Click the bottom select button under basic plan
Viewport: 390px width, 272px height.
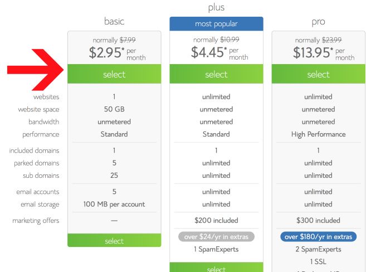tap(114, 241)
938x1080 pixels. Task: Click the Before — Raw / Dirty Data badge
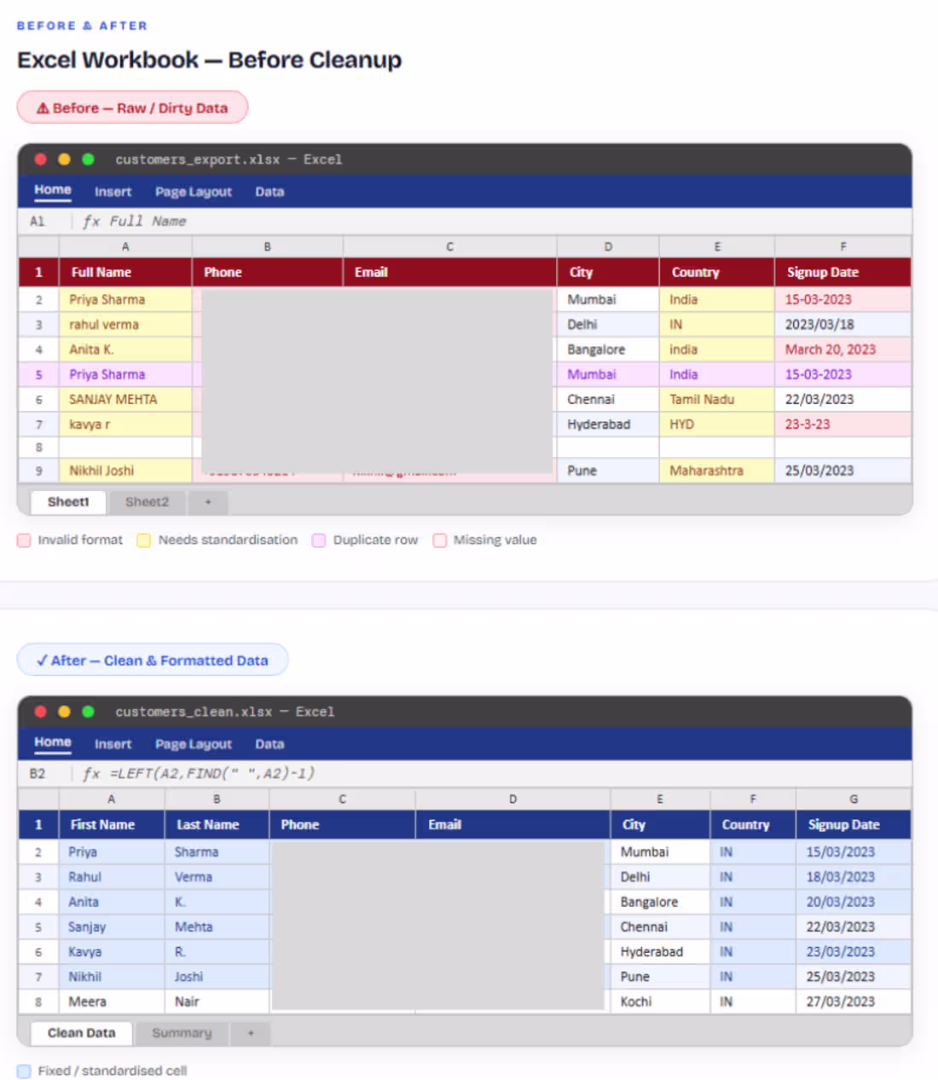pos(132,107)
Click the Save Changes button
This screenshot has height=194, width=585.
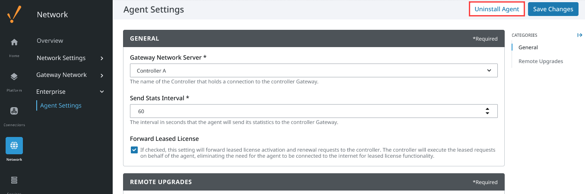point(553,9)
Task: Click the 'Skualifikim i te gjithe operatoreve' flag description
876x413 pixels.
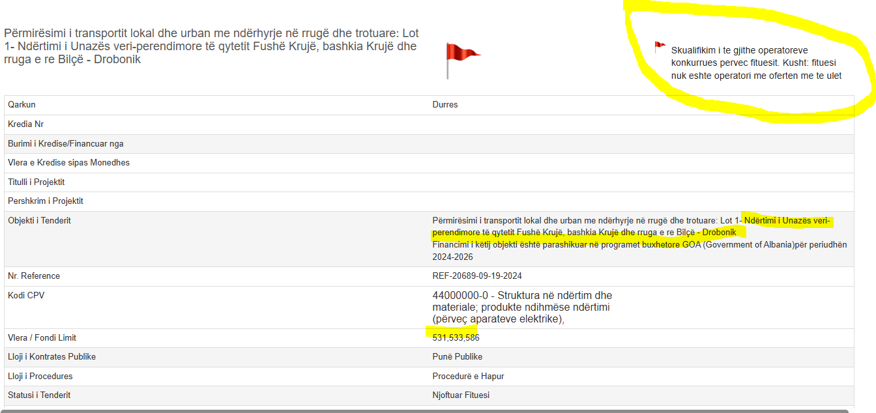Action: pyautogui.click(x=756, y=63)
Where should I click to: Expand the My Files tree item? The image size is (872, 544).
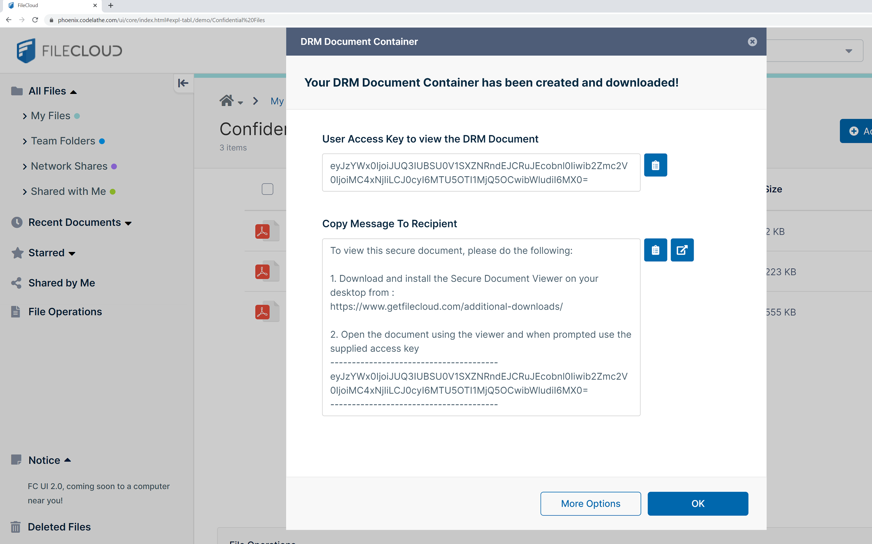coord(25,115)
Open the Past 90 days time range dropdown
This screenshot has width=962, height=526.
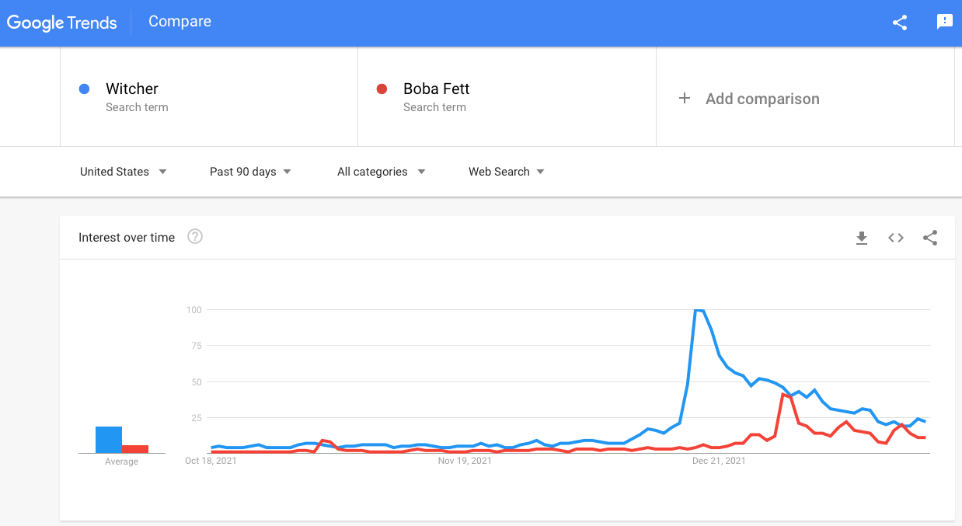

To do >> Could you copy every record exactly, without the pictures?

Exercise output >>
Click the bottom select button under basic plan
Viewport: 390px width, 272px height.
tap(114, 241)
938x1080 pixels. Task: Click the Before — Raw / Dirty Data badge
pos(132,107)
Click the Save Changes button
This screenshot has height=194, width=585.
point(553,9)
Task: Click the 'Skualifikim i te gjithe operatoreve' flag description
876x413 pixels.
Action: pyautogui.click(x=756, y=63)
Where should I click to: Expand the My Files tree item? The image size is (872, 544).
coord(25,115)
Open the Past 90 days time range dropdown
This screenshot has width=962, height=526.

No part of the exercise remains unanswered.